### Problem description
For the entries that follow, restate word for word the line containing "Xuan Dinh Ward (65, 2558)", the line containing "Terms & Conditions (111, 2309)", and every line that lies between them.

_ _ _

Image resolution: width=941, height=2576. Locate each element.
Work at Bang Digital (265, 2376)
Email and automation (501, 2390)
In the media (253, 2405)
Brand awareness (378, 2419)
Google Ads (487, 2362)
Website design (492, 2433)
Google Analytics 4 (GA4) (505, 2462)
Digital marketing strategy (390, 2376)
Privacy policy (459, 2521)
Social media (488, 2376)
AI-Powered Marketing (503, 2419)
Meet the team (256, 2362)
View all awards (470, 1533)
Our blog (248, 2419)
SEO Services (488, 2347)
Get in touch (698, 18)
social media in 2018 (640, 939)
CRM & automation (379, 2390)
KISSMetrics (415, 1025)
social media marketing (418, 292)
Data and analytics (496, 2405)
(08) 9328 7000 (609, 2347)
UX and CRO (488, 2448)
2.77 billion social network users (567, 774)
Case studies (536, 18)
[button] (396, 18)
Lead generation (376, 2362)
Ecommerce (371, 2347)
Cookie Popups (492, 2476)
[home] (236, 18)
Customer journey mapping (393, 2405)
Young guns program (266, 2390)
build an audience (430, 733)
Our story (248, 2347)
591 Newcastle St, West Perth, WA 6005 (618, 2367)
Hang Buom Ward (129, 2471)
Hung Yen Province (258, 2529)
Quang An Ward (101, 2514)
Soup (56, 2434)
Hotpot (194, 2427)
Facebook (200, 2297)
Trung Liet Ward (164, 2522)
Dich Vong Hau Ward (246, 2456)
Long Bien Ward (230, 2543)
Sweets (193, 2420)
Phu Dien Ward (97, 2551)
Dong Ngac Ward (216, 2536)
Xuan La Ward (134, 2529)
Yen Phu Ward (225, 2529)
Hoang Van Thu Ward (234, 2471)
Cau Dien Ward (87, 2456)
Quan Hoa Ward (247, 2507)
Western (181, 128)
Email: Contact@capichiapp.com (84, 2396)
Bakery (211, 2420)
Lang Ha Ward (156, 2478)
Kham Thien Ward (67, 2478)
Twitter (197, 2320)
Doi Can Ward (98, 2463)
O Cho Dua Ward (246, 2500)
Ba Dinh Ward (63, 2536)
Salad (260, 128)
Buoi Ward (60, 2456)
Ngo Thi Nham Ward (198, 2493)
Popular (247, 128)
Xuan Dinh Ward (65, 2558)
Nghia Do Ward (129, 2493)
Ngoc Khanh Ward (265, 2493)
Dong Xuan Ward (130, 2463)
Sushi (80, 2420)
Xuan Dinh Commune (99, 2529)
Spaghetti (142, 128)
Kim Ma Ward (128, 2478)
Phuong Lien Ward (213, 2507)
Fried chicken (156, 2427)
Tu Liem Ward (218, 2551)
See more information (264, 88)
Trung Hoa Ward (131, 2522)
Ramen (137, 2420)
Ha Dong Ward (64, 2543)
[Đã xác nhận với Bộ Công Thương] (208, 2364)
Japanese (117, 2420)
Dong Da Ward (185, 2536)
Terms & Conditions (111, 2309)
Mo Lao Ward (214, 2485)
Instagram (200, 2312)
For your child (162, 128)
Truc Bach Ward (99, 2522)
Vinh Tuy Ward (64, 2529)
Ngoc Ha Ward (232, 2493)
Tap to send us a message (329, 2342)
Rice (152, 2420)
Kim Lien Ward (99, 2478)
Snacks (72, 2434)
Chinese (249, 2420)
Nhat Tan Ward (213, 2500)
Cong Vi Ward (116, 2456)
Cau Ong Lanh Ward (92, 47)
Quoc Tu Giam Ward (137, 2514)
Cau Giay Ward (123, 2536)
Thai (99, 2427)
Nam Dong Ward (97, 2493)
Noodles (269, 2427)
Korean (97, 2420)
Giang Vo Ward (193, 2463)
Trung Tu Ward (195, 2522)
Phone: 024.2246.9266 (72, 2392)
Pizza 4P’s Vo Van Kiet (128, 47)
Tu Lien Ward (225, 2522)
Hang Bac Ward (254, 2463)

_ _ _

### Reply
Xuan Dinh Ward (65, 2558)
Nghia Do Ward (129, 2493)
Ngoc Khanh Ward (265, 2493)
Dong Xuan Ward (130, 2463)
Sushi (80, 2420)
Xuan Dinh Commune (99, 2529)
Spaghetti (142, 128)
Kim Ma Ward (128, 2478)
Phuong Lien Ward (213, 2507)
Fried chicken (156, 2427)
Tu Liem Ward (218, 2551)
See more information (264, 88)
Trung Hoa Ward (131, 2522)
Ramen (137, 2420)
Ha Dong Ward (64, 2543)
[Đã xác nhận với Bộ Công Thương] (208, 2364)
Japanese (117, 2420)
Dong Da Ward (185, 2536)
Terms & Conditions (111, 2309)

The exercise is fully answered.